The Bee Data I have been listing at odd times in my blog is a community project from a Netherlands company NSPYRE. It has cost me nothing so they gain nothing financially from me – yet they have been so charming and helpful by their own initiative I feel I want to find out more about them and buy from them if at all possible. The data has had a few interruptions and I wrote after one such in case they had not noticed. Since then I have received several pieces of information about progress and more. I even had one from someone with the name Marjolein – which for me was added an extra piece of magic because one of the bees bears this name. I imagine that the names bees could all have links to those involved in the project. This project will probably only feature on the negative side of the company accounts.
However, the banks spend a fortune on advertising which we ‘dilute’ or ignore because of past experience – I’d like to see their expenditure on advertising limited and have them required to do some community tasks instead. I was going to say they could perhaps mentor some teenagers in schools – on reflection that might just perpetuate their lack of integrity.
Back to Bee data. I am sure I don’t fully understand how the bee data is generated as I was told only 10 bees are chipped – or should than be 10 percent? However, I was given another link and from this link found a chart that is useful.
What is particularly useful is seeing two days’ data and also being able to see the data when you hover over the bars. For example, for 3 pm yesterday shows there were more than 34000 movements and the temperature had been rising from about 19 the previous hour to 21 degrees. This was the hour of greatest bee movement but not the highest temperature during the day. I can also see that the average number of movements between midnight and 5 am was about 4000 – 5000; I can only see the late evening data for one day but at 9 pm it was 12000, 10 pm it was ab little over 8000 and at 11 pm it was a little above 7000. I find this very surprising and it does have implications for some of our practices where we assume that if we collect a nuc at 9 pm then all the bees are safely tucked up. I guess the thing to do would be to have another nuc placed where it had been to collect any flying bees.

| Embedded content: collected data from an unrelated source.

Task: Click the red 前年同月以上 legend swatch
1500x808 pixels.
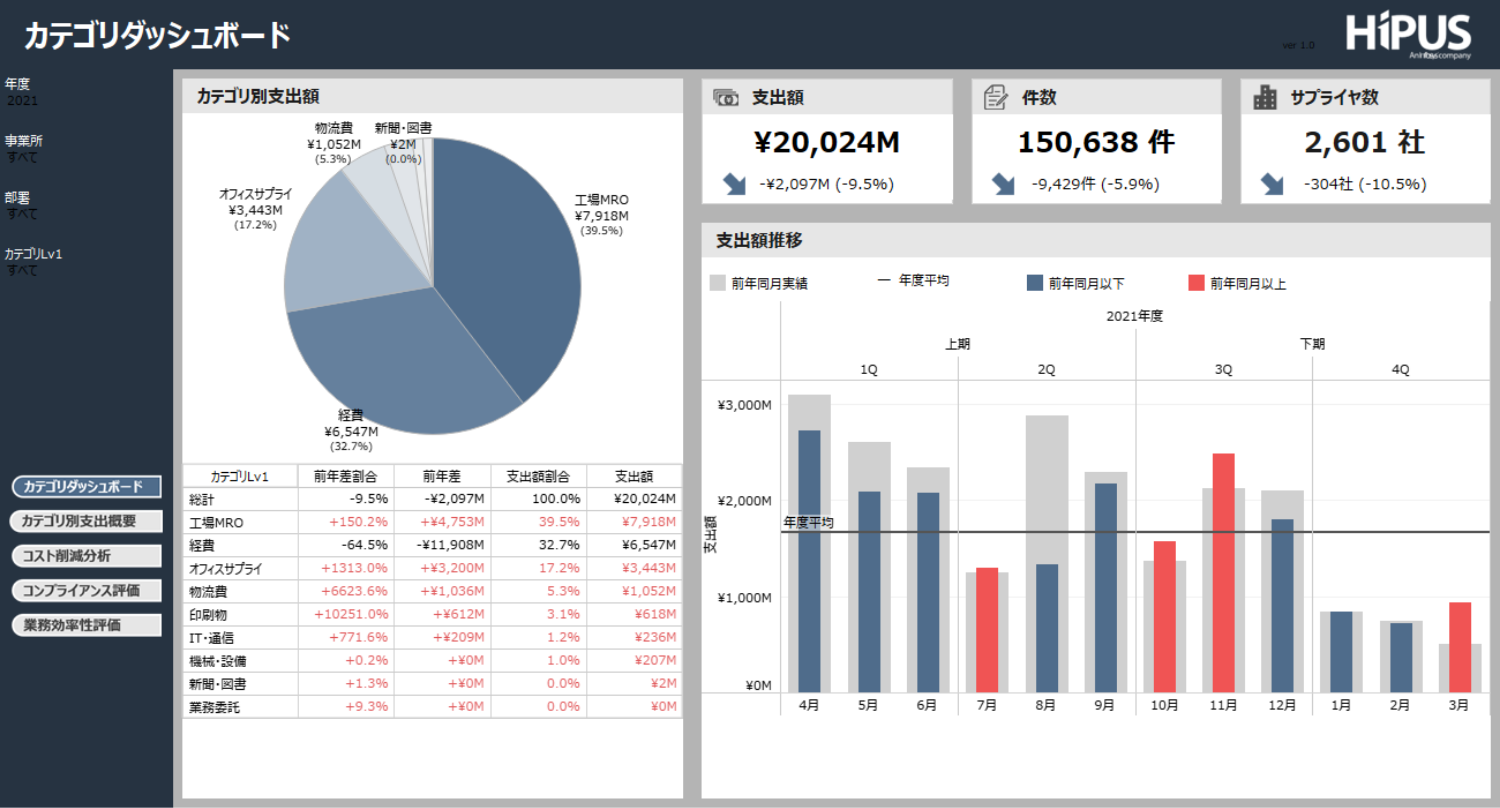Action: click(1196, 283)
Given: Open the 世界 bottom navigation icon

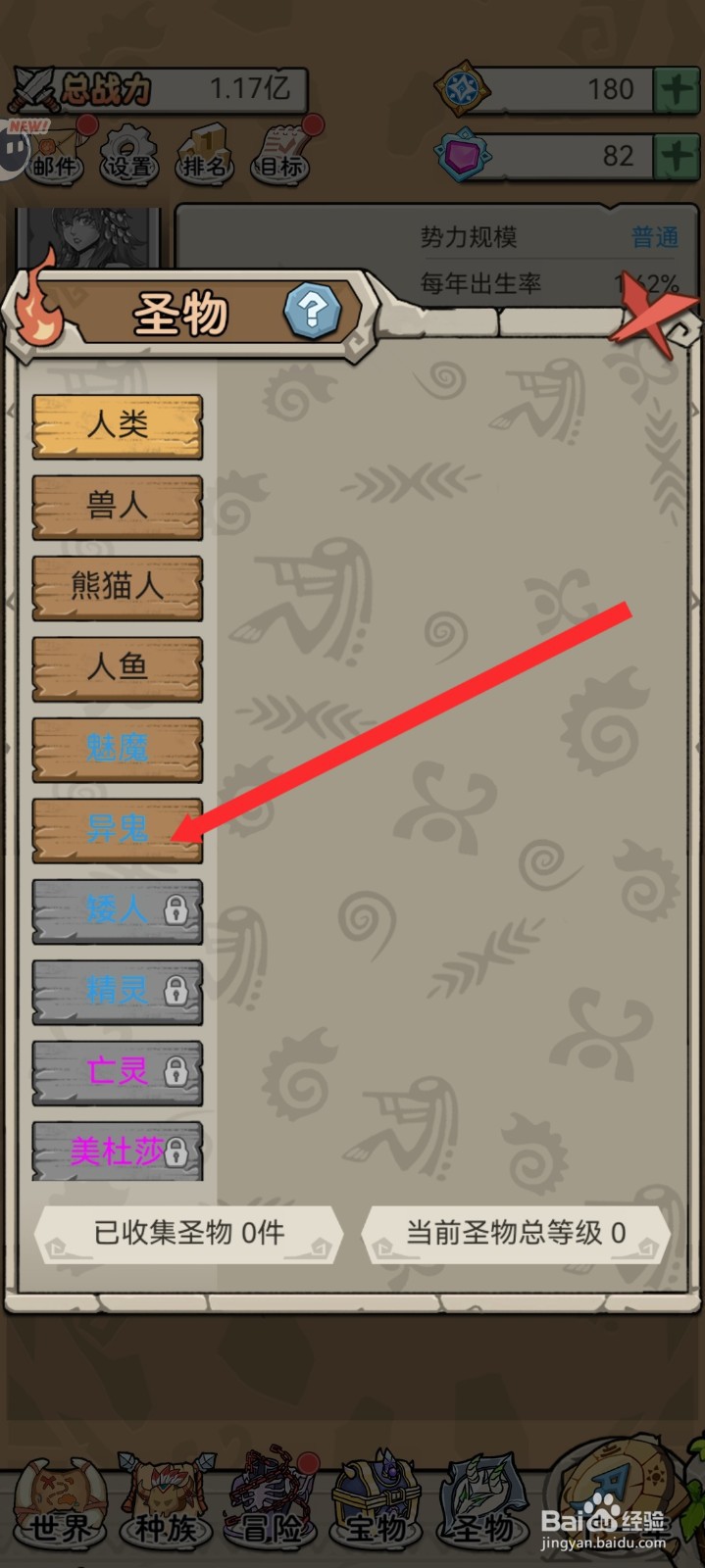Looking at the screenshot, I should [61, 1503].
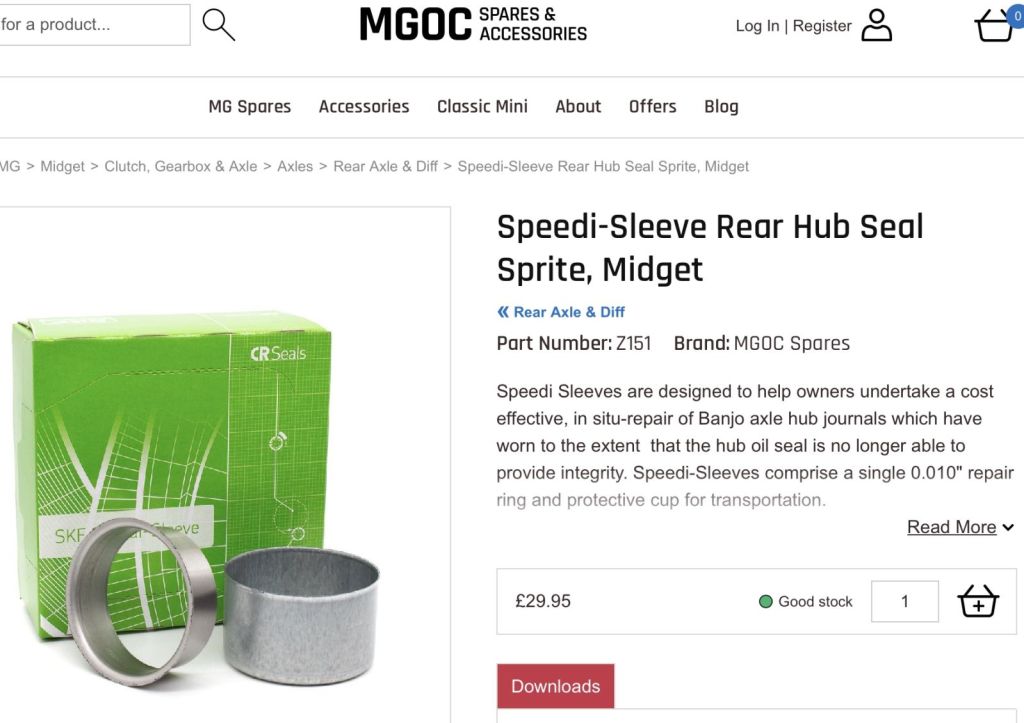Click the green Good stock indicator
1024x723 pixels.
[765, 602]
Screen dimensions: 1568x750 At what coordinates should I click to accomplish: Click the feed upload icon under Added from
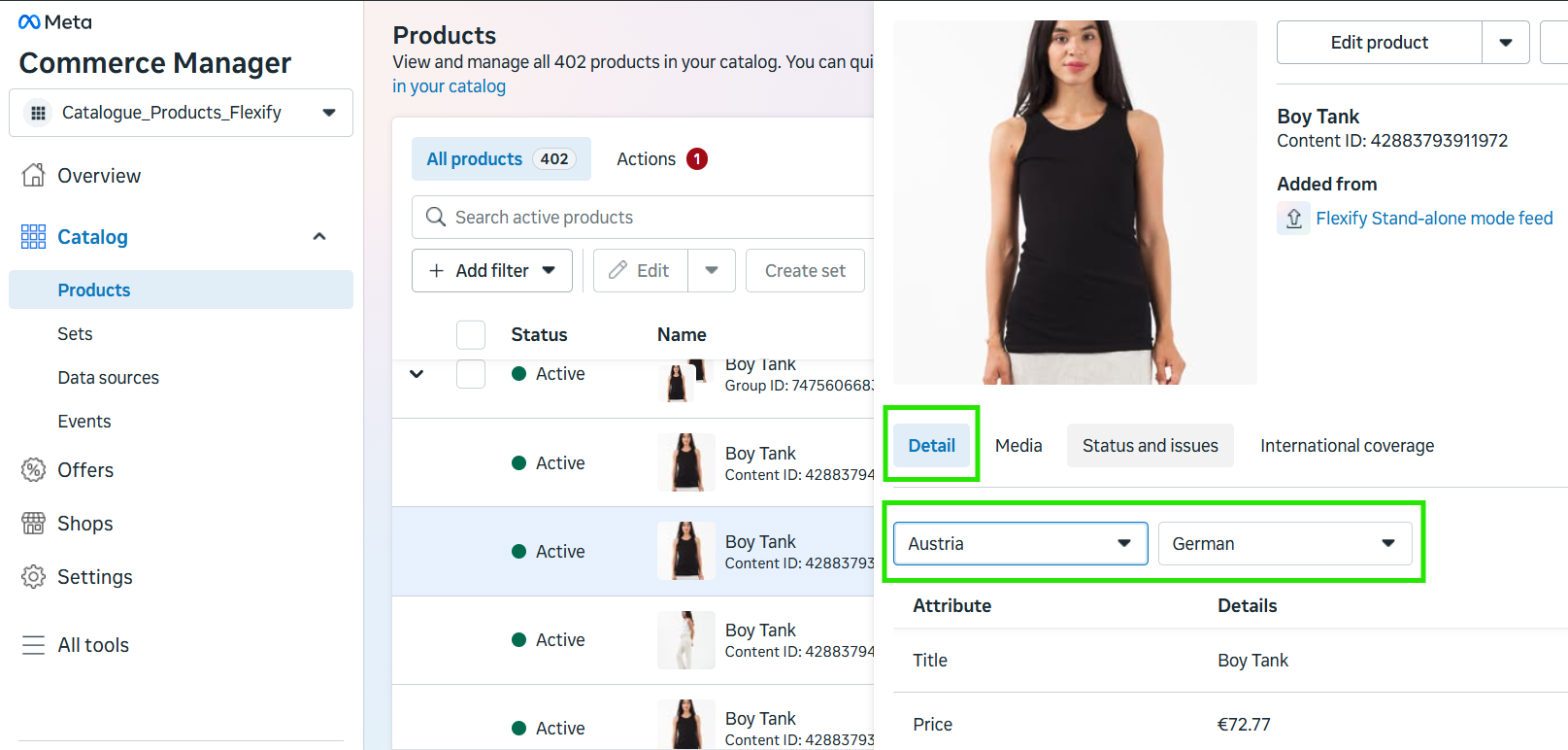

Some of the characters I have highlighted since I started looking at the data are ‘Marjon and Wilke’ and ‘Jenny and Naomi’. There are lots of others I am half aware of. Marjon and Wilke are both still going strong and still flying either in synchronised patters or at times ‘flipped’ with the one going out to within minutes of the other coming in. I haven’t spotted Naomi for a day or so though I have got data for Jenny. It is possible that because I cannot grab all data I have just failed to see Naomi and she is still busy. I am heartened that a full 4 weeks after I started collecting data the bees still seem to be around – but this may be because I have misunderstood something about the data. I think I will have to ask some questions of the nice people at NSPYRE though I don’t want to presume/ take advantage of their generosity.